Spannung, Thriller, Twist… Na, ich weiß ja nicht.
Ben, Naomi und ihre beiden Kinder ziehen in ein Haus, das lange leer stand. Eine Tragödie soll sich vor vielen Jahren dort abgespielt haben, ein kleines Mädchen verschwunden sein.
Die Nachbarn wirken zunächst freundlich, scheinen aber mehr zu wissen und etwas gegen Ben zu haben. Der wiederum hat seiner Frau nicht alles erzählt, was es über ihn zu wissen gibt…
Leider fehlten mir Spannung und eine sinnvolle Auflösung.
Die erste Hälfte zog sich wie Kaugummi. Endlose Seiten voller steifer Dialoge, Kinder, die irgendwelche Filme gucken wollen und streiten, innere Monologe, mit Fragen, die sich ständig wiederholen… “Warum mögen die anderen Ben nicht, warum stand das Haus so lange leer, gibt es hier Geister, bliblablub?”
Ab der zweiten Hälfte kommt etwas Fahrt auf, aber auch hier konnte mich die Geschichte nicht fesseln oder überzeugen. Zu vorhersehbar, zu viel bleibt dennoch offen. Die Charaktere handeln fragwürdig und kommunizieren schlecht.

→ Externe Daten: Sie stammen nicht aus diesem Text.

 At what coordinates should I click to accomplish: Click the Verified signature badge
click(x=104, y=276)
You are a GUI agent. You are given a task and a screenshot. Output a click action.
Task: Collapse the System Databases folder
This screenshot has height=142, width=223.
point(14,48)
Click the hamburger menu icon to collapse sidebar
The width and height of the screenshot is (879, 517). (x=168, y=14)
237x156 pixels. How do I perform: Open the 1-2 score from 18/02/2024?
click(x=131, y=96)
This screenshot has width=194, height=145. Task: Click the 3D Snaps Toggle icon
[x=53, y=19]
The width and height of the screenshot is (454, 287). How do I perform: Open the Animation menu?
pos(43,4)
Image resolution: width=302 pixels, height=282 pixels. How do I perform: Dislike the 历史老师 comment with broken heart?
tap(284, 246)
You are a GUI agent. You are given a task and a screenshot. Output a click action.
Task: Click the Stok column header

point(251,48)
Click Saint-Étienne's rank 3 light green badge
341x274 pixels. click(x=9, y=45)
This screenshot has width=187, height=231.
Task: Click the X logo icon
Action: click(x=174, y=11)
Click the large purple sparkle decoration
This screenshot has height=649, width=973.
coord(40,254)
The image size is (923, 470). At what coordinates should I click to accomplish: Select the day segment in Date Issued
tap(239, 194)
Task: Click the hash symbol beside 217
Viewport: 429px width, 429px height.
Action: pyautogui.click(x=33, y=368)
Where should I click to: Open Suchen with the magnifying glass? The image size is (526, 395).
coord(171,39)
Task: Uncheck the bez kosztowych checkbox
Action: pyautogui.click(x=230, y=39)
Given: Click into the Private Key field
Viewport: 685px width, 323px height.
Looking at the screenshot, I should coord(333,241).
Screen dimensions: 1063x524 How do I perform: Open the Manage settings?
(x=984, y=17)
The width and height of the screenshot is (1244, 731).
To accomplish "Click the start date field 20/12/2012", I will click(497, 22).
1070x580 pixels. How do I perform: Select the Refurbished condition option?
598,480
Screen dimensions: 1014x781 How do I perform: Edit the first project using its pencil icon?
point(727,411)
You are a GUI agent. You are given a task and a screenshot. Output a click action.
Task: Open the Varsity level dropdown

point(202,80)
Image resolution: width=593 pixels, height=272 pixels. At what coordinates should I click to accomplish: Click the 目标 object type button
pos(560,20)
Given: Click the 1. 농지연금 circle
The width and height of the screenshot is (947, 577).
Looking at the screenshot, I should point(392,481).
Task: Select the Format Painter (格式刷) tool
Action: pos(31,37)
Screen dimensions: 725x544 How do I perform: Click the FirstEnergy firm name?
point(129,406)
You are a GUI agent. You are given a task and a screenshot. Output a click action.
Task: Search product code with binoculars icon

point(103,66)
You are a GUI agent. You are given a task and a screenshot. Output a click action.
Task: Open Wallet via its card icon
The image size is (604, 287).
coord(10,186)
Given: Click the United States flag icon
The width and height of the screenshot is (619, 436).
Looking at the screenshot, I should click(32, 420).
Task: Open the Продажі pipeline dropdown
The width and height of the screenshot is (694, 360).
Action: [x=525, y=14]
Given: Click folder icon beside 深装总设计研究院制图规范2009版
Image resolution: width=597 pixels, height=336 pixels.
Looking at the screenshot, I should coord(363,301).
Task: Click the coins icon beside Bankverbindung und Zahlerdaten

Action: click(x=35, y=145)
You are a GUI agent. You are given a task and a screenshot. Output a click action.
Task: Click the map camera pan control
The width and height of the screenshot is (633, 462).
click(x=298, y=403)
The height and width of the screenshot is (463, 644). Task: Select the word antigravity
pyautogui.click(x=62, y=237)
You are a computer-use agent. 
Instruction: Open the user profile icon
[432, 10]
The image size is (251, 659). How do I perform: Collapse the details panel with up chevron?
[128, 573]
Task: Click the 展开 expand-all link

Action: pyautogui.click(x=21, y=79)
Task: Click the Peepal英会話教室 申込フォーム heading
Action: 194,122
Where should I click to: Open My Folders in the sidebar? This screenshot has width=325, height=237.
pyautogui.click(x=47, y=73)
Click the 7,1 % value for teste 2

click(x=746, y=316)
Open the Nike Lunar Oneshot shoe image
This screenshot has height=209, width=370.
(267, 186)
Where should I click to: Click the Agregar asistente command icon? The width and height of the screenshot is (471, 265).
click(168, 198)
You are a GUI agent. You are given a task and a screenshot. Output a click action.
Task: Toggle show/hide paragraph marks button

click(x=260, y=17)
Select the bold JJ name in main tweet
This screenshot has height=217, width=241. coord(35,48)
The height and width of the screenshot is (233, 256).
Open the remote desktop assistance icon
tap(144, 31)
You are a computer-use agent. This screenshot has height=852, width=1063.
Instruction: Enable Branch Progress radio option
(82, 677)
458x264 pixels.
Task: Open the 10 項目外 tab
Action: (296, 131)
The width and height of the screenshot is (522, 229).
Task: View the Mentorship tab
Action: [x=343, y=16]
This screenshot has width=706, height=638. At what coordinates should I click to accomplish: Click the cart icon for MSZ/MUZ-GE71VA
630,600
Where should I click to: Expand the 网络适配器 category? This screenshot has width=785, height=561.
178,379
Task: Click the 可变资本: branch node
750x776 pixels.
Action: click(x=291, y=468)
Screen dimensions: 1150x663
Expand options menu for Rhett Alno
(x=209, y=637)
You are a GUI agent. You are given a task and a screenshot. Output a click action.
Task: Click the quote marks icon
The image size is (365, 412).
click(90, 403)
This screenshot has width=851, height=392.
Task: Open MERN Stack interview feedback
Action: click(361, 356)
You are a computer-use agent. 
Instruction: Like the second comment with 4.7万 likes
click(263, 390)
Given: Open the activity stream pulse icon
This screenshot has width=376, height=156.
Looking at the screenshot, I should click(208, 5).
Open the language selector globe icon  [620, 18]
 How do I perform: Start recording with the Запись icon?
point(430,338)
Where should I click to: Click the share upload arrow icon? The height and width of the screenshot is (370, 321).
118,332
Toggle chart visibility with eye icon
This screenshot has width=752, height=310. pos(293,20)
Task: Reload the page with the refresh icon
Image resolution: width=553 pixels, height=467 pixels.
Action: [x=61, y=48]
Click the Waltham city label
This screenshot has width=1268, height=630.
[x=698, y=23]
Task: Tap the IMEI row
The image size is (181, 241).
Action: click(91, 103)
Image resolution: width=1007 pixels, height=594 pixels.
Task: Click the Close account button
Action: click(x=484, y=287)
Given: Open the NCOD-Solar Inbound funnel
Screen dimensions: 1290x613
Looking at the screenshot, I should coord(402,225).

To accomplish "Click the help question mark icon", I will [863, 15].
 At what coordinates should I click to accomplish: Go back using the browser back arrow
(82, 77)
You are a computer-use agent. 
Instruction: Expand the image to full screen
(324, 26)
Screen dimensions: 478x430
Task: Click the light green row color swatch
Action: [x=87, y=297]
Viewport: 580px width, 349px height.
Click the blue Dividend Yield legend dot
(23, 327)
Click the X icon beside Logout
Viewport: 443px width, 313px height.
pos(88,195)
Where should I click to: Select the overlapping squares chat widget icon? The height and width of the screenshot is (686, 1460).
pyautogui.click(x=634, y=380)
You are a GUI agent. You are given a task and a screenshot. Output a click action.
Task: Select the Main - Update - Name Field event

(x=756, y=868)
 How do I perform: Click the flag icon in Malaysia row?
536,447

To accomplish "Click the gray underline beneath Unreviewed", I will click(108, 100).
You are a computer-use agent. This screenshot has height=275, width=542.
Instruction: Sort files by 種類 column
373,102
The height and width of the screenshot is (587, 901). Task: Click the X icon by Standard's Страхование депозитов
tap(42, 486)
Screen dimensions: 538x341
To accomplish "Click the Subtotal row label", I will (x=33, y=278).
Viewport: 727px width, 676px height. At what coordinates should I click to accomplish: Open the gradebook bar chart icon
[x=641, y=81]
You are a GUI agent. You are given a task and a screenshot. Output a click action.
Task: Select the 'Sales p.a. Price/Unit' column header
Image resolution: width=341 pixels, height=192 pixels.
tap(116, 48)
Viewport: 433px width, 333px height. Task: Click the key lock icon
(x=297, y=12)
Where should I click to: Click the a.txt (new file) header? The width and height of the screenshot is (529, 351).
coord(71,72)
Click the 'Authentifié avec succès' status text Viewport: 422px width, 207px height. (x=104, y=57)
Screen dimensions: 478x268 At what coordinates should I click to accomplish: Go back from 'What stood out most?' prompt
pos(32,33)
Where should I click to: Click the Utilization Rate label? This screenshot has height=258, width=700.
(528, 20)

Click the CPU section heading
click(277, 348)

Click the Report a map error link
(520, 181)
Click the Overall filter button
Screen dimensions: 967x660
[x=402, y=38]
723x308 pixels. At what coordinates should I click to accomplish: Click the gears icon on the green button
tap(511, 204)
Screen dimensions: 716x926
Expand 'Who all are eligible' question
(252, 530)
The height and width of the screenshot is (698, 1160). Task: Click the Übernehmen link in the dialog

Mit dem Schreibstil kam ich überhaupt nicht klar. Hölzerne, teilweise lange Sätze, zu viele Fehler, unrealistische Gespräche. Ich habe mich die ganze Zeit gefragt, wer denn bitte so redet. Keine Ahnung, ob es an der Übersetzung liegt.
Das Buch konnte mich also leider nicht überzeugen. Wie immer hoffe ich, daß andere damit mehr Spaß haben oder hatten. Geschmäcker sind ja verschieden.